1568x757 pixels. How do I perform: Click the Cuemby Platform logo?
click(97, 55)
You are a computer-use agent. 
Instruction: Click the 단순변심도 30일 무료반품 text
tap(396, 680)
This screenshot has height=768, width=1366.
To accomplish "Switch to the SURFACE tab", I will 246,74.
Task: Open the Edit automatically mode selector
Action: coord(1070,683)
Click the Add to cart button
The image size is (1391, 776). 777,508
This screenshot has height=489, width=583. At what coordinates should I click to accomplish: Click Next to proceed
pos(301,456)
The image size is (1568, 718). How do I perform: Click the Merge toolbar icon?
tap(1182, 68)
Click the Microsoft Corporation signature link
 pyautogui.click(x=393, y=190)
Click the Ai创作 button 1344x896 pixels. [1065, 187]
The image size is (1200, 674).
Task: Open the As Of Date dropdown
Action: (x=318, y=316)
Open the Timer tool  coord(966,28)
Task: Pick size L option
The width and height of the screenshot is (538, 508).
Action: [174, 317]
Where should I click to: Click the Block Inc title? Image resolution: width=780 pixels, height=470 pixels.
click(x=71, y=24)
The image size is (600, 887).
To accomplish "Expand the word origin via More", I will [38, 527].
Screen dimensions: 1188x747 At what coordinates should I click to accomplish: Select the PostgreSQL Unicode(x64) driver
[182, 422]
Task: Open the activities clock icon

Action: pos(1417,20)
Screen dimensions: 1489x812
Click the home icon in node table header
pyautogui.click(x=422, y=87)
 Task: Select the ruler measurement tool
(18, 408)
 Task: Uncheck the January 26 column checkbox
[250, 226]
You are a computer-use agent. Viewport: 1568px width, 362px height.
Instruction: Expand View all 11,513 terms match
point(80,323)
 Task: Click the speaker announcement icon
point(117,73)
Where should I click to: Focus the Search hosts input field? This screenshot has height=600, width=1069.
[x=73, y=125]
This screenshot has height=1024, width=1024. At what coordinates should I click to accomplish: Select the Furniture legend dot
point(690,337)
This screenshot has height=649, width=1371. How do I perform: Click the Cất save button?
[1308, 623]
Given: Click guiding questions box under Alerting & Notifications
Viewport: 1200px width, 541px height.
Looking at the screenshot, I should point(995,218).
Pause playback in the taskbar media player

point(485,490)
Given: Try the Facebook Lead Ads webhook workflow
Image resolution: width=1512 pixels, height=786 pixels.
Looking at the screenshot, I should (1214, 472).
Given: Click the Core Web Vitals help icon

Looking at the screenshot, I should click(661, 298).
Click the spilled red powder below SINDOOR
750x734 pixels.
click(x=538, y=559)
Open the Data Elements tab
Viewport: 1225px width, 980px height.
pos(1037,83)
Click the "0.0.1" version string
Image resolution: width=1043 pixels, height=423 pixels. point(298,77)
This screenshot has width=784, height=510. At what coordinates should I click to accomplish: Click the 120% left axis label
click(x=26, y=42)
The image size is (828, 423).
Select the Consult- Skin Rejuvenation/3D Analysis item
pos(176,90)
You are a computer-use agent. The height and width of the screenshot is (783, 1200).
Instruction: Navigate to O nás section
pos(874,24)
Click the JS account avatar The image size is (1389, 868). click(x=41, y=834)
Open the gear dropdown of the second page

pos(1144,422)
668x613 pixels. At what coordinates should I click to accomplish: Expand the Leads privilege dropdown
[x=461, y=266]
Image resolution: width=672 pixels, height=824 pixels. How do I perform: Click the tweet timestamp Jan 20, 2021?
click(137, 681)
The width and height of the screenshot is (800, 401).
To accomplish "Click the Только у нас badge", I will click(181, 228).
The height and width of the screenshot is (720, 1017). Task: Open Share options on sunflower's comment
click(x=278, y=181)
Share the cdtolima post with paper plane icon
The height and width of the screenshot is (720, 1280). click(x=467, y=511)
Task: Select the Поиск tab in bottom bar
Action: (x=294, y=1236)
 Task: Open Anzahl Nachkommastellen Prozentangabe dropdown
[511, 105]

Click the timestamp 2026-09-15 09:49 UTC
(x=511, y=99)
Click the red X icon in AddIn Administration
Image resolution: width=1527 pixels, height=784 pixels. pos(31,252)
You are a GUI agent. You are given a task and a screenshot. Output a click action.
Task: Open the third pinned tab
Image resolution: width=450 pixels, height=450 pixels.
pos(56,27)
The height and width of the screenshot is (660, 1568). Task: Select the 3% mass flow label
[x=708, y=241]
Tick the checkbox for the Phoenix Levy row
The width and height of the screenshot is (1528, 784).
----------
* Problem details
Extract each line from the entries above that contains the string "agent".

* Task response
You are a computer-use agent. 
You are a computer-use agent. Viewport: 1568px width, 362px height.
You are a computer-use agent. The height and width of the screenshot is (783, 1200).
You are a GUI agent. You are given a task and a screenshot. Output a click action.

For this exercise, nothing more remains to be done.